At the same time, the Court dismissed an application to extend time to allow the practitioner to challenge the decision of the PSR Committee, noting, among other things, the limited merits of the intended substantive application and that the practitioner had delayed, without reasonable cause, challenging the report of the Committee until he had seen the final determination of the Determining Authority.
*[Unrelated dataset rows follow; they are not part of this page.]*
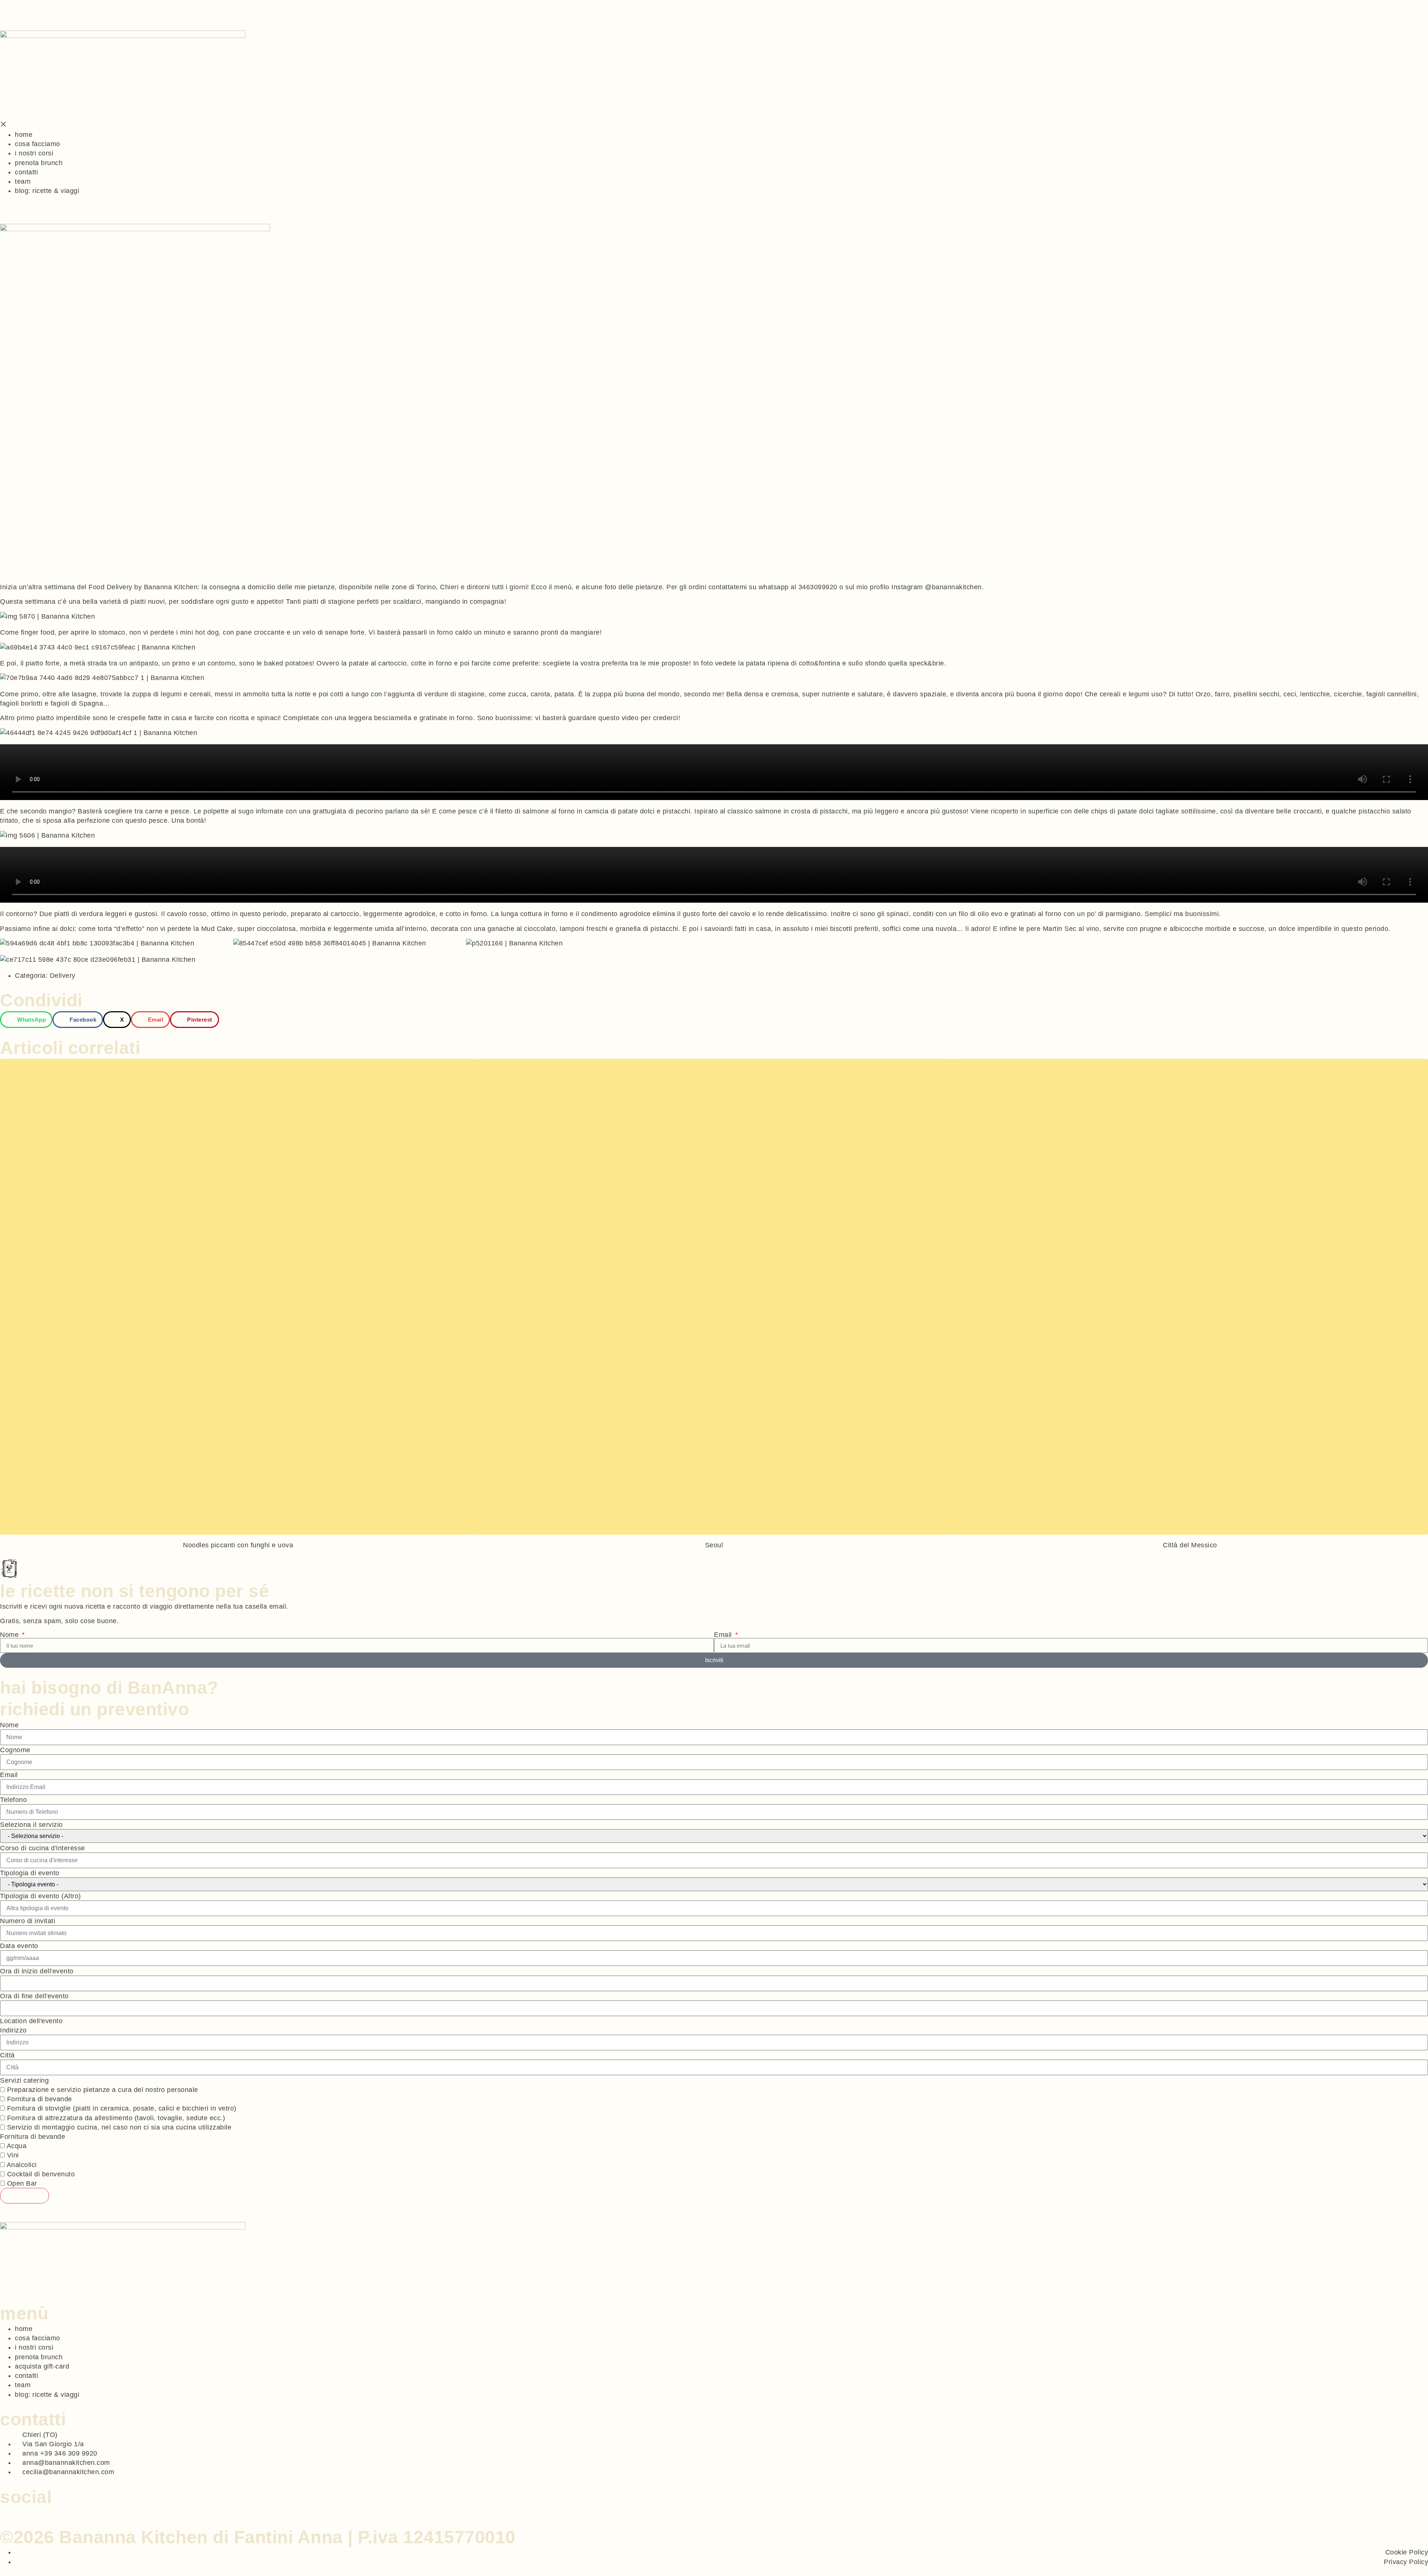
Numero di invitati (27, 1921)
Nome (10, 1634)
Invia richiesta (24, 2195)
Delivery (62, 975)
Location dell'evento (31, 2021)
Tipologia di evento (30, 1873)
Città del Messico (1190, 1545)
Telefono (13, 1799)
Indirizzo (13, 2030)
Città (7, 2055)
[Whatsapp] (3, 2511)
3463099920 (817, 587)
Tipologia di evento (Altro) (40, 1896)
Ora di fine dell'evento (34, 1996)
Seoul (714, 1545)
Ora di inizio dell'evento (37, 1971)
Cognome (15, 1750)
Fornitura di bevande (32, 2136)
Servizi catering (24, 2080)
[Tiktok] (20, 2511)
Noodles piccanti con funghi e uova (238, 1545)
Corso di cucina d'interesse (42, 1848)
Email (724, 1634)
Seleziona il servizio (31, 1824)
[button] (26, 1019)
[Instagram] (12, 2511)
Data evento (19, 1946)
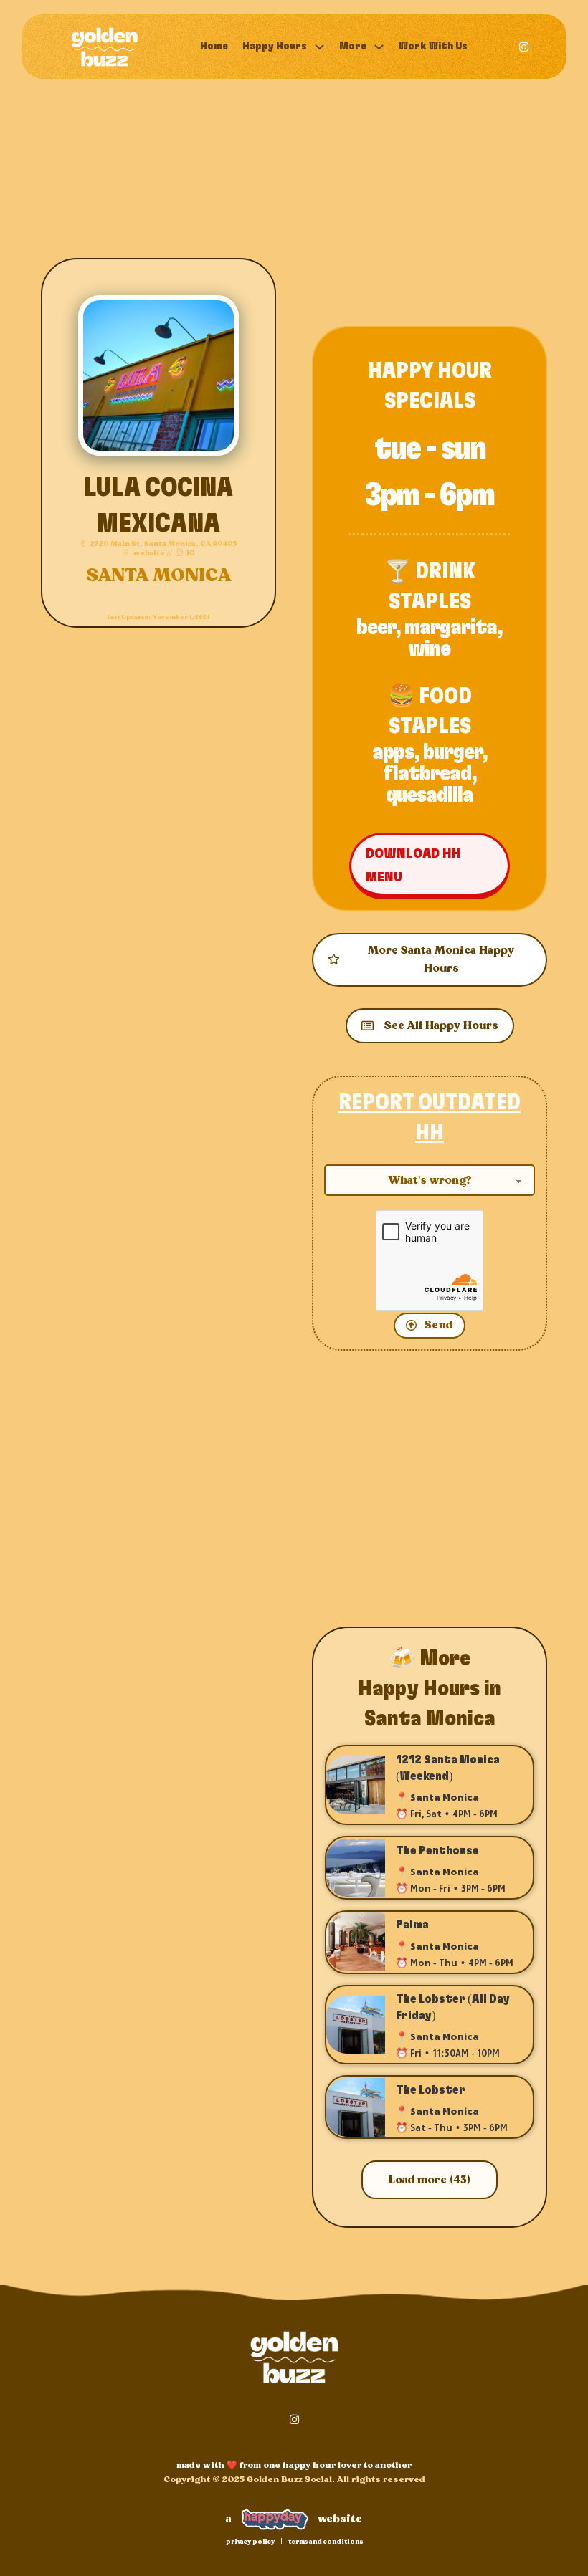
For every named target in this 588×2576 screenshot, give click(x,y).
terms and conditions (325, 2541)
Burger (452, 752)
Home (214, 46)
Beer (375, 627)
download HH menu (413, 865)
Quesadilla (429, 795)
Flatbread (427, 774)
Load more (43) (429, 2180)
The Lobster (430, 2090)
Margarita (450, 627)
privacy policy (250, 2541)
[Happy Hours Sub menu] (319, 47)
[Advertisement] (429, 204)
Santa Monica (158, 576)
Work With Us (433, 46)
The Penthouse (437, 1851)
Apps (393, 752)
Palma (412, 1924)
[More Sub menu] (379, 47)
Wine (429, 649)
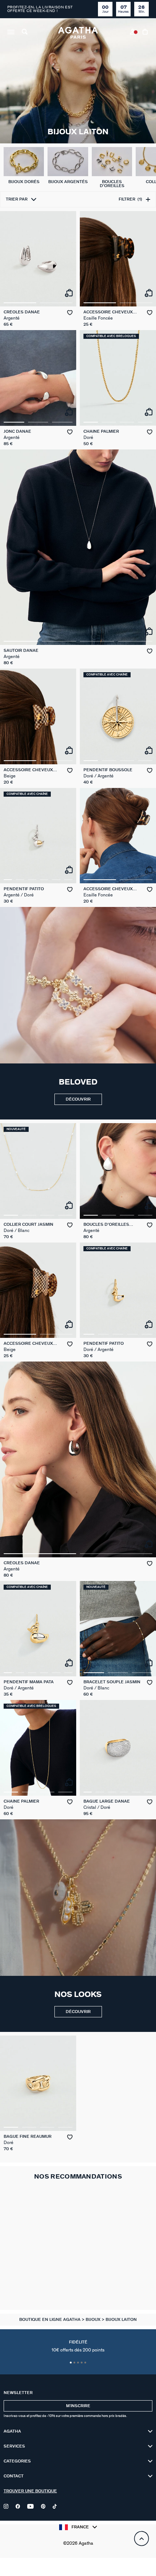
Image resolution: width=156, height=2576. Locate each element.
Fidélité (78, 2346)
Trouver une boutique (30, 2491)
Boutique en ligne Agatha (50, 2320)
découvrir (78, 1099)
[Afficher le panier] (146, 33)
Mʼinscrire (78, 2406)
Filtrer (130, 199)
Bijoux (94, 2320)
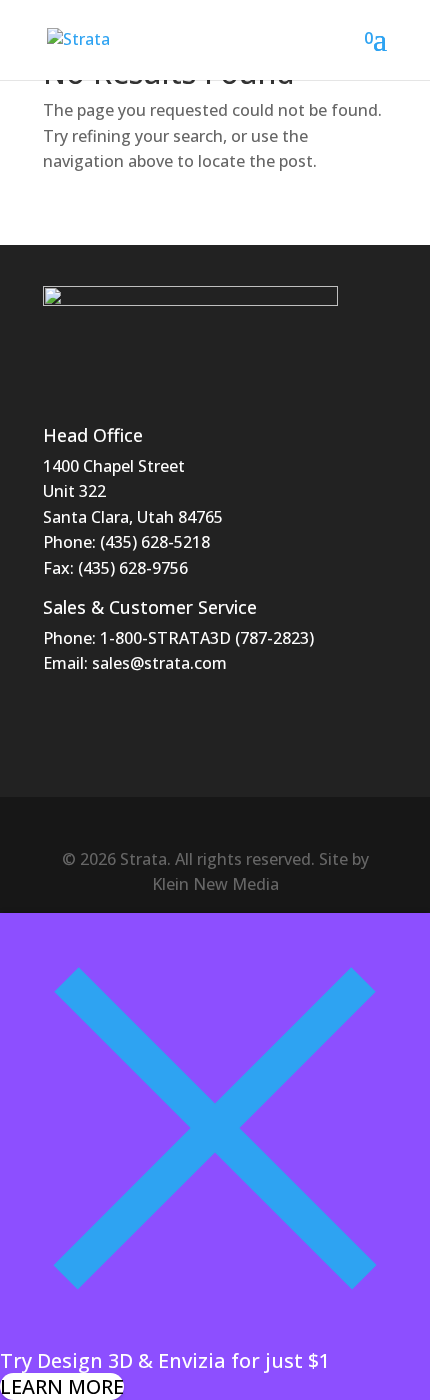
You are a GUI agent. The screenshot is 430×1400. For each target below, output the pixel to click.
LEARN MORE (62, 1386)
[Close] (215, 1335)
In the course of considering the proposed challenge to the Committee’s Final Report on the basis that there was said to be a difference of opinion within the general body of practitioners concerning the use of the urgent after-hours items, the Court said:
  • [72] The whole point of the committee system for which Pt VAA provides is that a committee is entitled to reach its own views, on the basis of the professional training, knowledge and experience of its members, as to whether it would be “reasonable to conclude” that the conduct would be “unacceptable to the general body of [in this case medical practitioners]”. The latter, and nothing else, is the material test. I respectfully agree with an observation made by Farrell J in Nithianantha v Commonwealth of Australia [2018] FCA 2063, at [193], that conduct may be “unacceptable to the general body of medical practitioners”, “notwithstanding that some practitioners may have had a different view”. Equally, it is possible to envisage cases where it would be reasonable for a committee to conclude the general body of medical practitioners might allow that there is more than one clinical approach open in relation to the rendering of a particular service. As it is, for just the reasons it gave, this committee was not obliged to reach such a conclusion in the present case.
PSR Outcomes
PSR publishes a monthly summary of case outcomes on its website. Each summary provides some idea of the person under review's practice profile (in comparison to their peers) and this helps understand why they were referred to PSR for review. In addition, the summaries detail the items investigated, the findings (in the case of a Committee) or the agreement reached between the person under review and the Director (PSR), and the penalties applied.